If you are a long time reader, you might recall a post I wrote years ago after meeting the managing partner of a law firm who is about my age. He said:

Client development coaching: What’s the value of that. A lawyer either has it or doesn’t.

Wow, I had to hold my tongue. I understood why he believed  what he said. Client development came easy to him, He was likeable, enjoyed playing golf and entertaining and he was a very capable litigator.

After I had finished coaching the first group of lawyers in his firm, the managing partner thanked me and said I may have changed his mind about lawyers either “having it or not.”

I have written about books and articles written by Dr. Heidi Grant Halvorson. A year ago I wrote: Client Development: Change What You Think it Takes to Succeed.

Recently I read a very interesting, and thought provoking piece written by Dr. Halvorson, titled: THE TROUBLE WITH BRIGHT GIRLS. I urge you to read it, especially if you have children. In the article she writes about research on how bright 5th grade girls and boys see a difficult problem. She writes:

Researchers have uncovered the reason for this difference in how difficulty is interpreted, and it is simply this: more often than not, bright girls believe that their abilities are innate and unchangeable, while bright boys believe that they can develop ability through effort and practice.

She goes on to share that most likely this difference results from the feedback given to girls and boys by their parents.

Long before I learned of this study, I wrote Rising Star. Gina, the main character in my book was a composite of several lawyers I had coached. At the beginning of the book she is thinking about quitting her law practice. The year before she had brought in over $1 million in business, most of which came from one client. Since that matter was completed, she is very concerned that she will not be able to duplicate her success and as a result she will let down the partners who supported her promotion.

If you get a chance to read the book, which is available as a hard copy and also available in a Kindle , Nook or iTunes edition, you will see that Gina bought into the idea that her abilities were innate and unchangeable.

I have coached many lawyers whose parents must have given feedback based on their effort. A hardworking young woman lawyer I coach, recently wrote something very nice about me. She wrote:

Cordell thinks outside of the box and makes everyone believe they can push themselves to achieve their potential – and in doing so makes people shed their limitations, excuses and unhelpful habits — and think in a bigger picture context. Cordell gives people power, and that is unique.

When you read what she wrote, don’t think about me. Instead, think about her.

I can only push lawyers to achieve their potential if the lawyers believe they can develop their ability through effort and practice. I can’t “make” lawyers shed their limitations, excuses and unhelpful habits–and think in a bigger picture context. More accurately, I facilitate those things, but I can only do it with lawyers who believe they can develop their ability through effort and practice.

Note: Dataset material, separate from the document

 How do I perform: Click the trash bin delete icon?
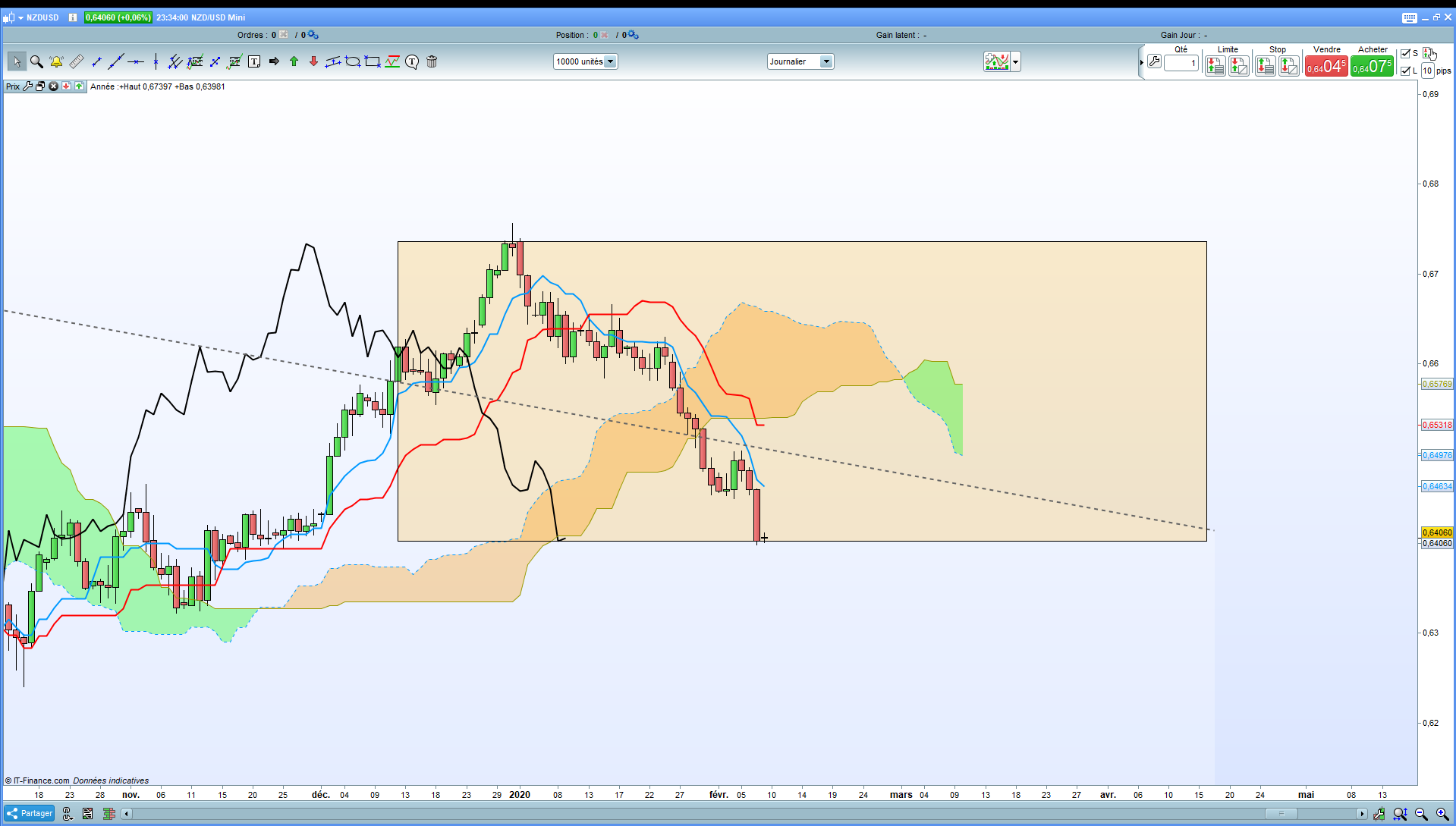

When I coach lawyers, I frequently ask:

On a scale of 1-10 how would you rate your client development efforts?

It turns out that 7 seems to be the most often chosen rating. I am not sure why, but I don’t believe it is because 7 was Micky Mantle’s number.

After going over what the lawyer is doing well, I ask:

What would it take to get you to a 10?

If we have never worked together, I ask you the same two questions. Your answers will help you become more successful.